Identification of degradation products of saquinavir mesylate by LC-MS: Molecular docking and in silico ADME prediction studies

Abstract

Saquinavir mesylate (SQM) is subjected to forced degradation under conditions of hydrolysis, oxidation, dry heat, photolysis as recommended by International conference on Harmonization guideline Q1A (R2). In total, (I-V) degradation products (DPs) were formed in acidic hydrolytic, alkaline hydrolytic and oxidative conditions. Successful separation of SQM and its DPs was achieved on C18(4.6mm×75mm) 3.5μg column at ambient temperature (30 ̊C) with mobile phase A (10mM ammonium acetate in water), B100% acetonitrile at 2.0ml/min flow rate in the gradient mode.

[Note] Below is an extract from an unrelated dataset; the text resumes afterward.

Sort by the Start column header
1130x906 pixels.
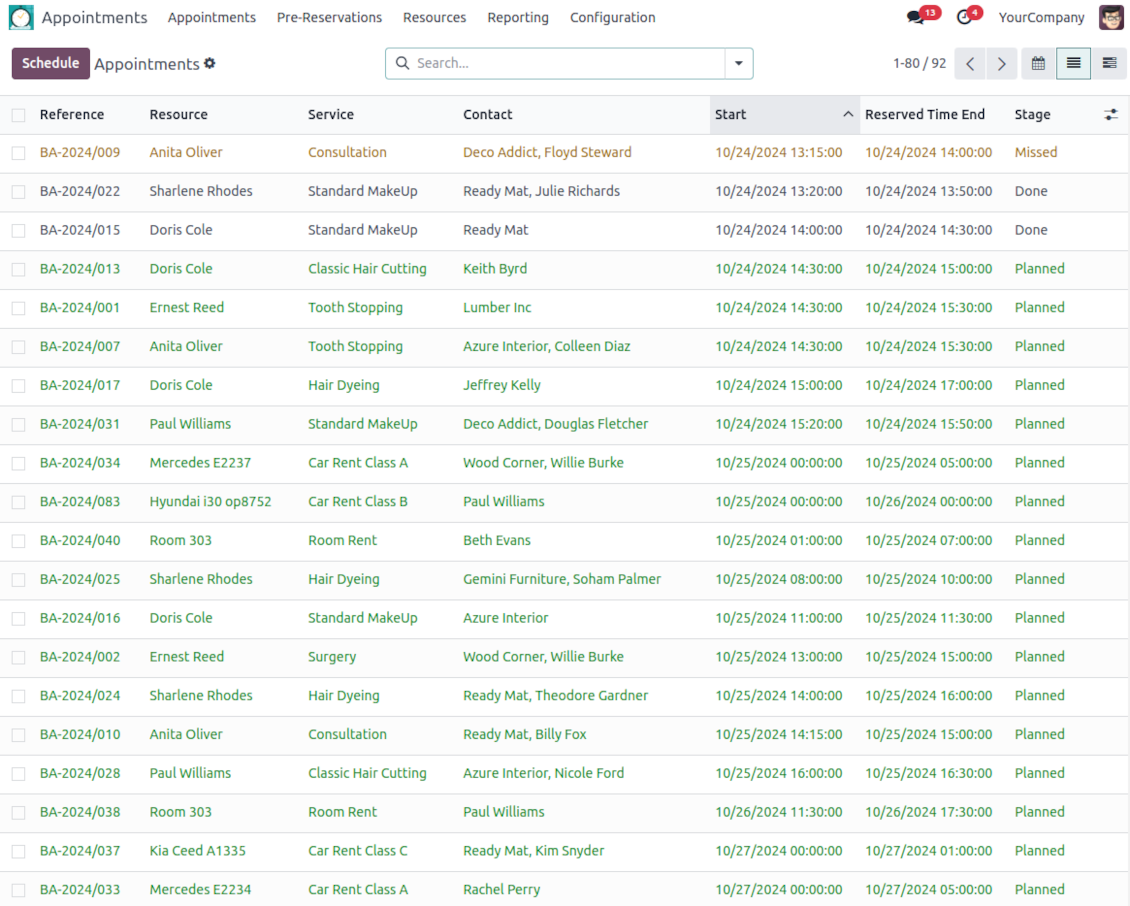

The injection volume was fixed at 20μl and detection wavelength at 238nm. The HPLC method was found to be linear, accurate, precise, sensitive, specific, rugged, and robust for quantification of SQM as well as degradation products. The major degradation products (DP-1) formed in hydrolytic acid conditions was identified and characterized by LC-MS/MS and proposed the fragmentation patterns by comparing with SQM. Further, DP-1 were isolated through column chromatography and analyzed by 1H NMR. In Silico molecular docking studies on HIV protease (PDB: 4qgi) for DPs and SQM was estimated and found to be pharmacologically inactive than SQM. Prediction of Toxicity and ADME properities were performed for DP-1 and SQM and found to less toxic.